Schoelcher was the foremost French specialist on the Caribbean in general and on colonial questions in the 19th century. Exceptionally well informed by his political functions and by his membership on all the commissions which the Ministry of Marine and Colonies formed between 1848 and 1851 and after 1871, he fashioned a network of correspondents throughout the entire Caribbean, Great Britain, and the United States. In the National Assembly, Schoelcher sat on the extreme left. In 1849 he wrote his electors in La Vérité aux ouvriers et aux cultivateurs de la Martinique, "Above all one is never pardoned for being called a 'montagnard,' a socialist. . . . [That is not] because I am one but rather I was a socialist that they so label me." Schoelcher analyzed no less minutely the political effervescence experienced in the French Caribbean colonies. He published notably Le procès de Marie-Galante in 1850.

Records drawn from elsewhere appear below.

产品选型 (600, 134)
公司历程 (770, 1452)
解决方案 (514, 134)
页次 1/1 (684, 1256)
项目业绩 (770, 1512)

Opposed to the coup d'état of Louis Napoleon Bonaparte of December 2, 1851, Schoelcher went into exile in Belgium and London until 1870, refusing the amnesty of 1859. This period generated a friendship with Victor Hugo. He published a Histoire des crimes du 2 décembre in 1852, Le gouvernement du 2 décembre in 1853, Dangers to England of the alliance with the men of the Coup d'Etat in 1854, and a Vie de Händel in 1857. The manuscript of Massacres dans Paris which he wrote in London only appeared in 1872 in Paris.

Schoelcher and "schloelcherism" created in 1848 a myth, the myth of slavery, savior of the colonial population bound in servitude, defender of civil rights which recognized the decree of abolition of 1848. The myth of colonial assimilation, the principle of the inheritance of 1789, European colonists and colonial administrators have judged dangerously "revolutionary" since that period. The carrier of profound contradictions, the myth has been narrowly associated with the ambiguities of the French republican movement's attitude toward colonial questions.

Victor Schoelcher died in 1893 after having written on colonial developments during two-thirds of the 19th century and protesting against the clandestine slave trade and survivals of slavery. He published a collection of his articles entitled Polémique coloniale in 1882-86 and a Vie de Tousaint Louverture, his last work, in 1889.
Nelly Schmidt

Bibliography

Nelly Schmidt "Victor Schoelcher, mythe et réalité," 1848: Révolutions et mutations du XIXe siècle 1988.

Nelly Schmidt "Le centenaire de l'aboliton de l'esclavage dans les colonies françaises, 1848-1948," 1848: Révolutions et mutations du XIXe siècle 1989.

Nelly Schmidt Victor Schoelcher (Paris, 1991).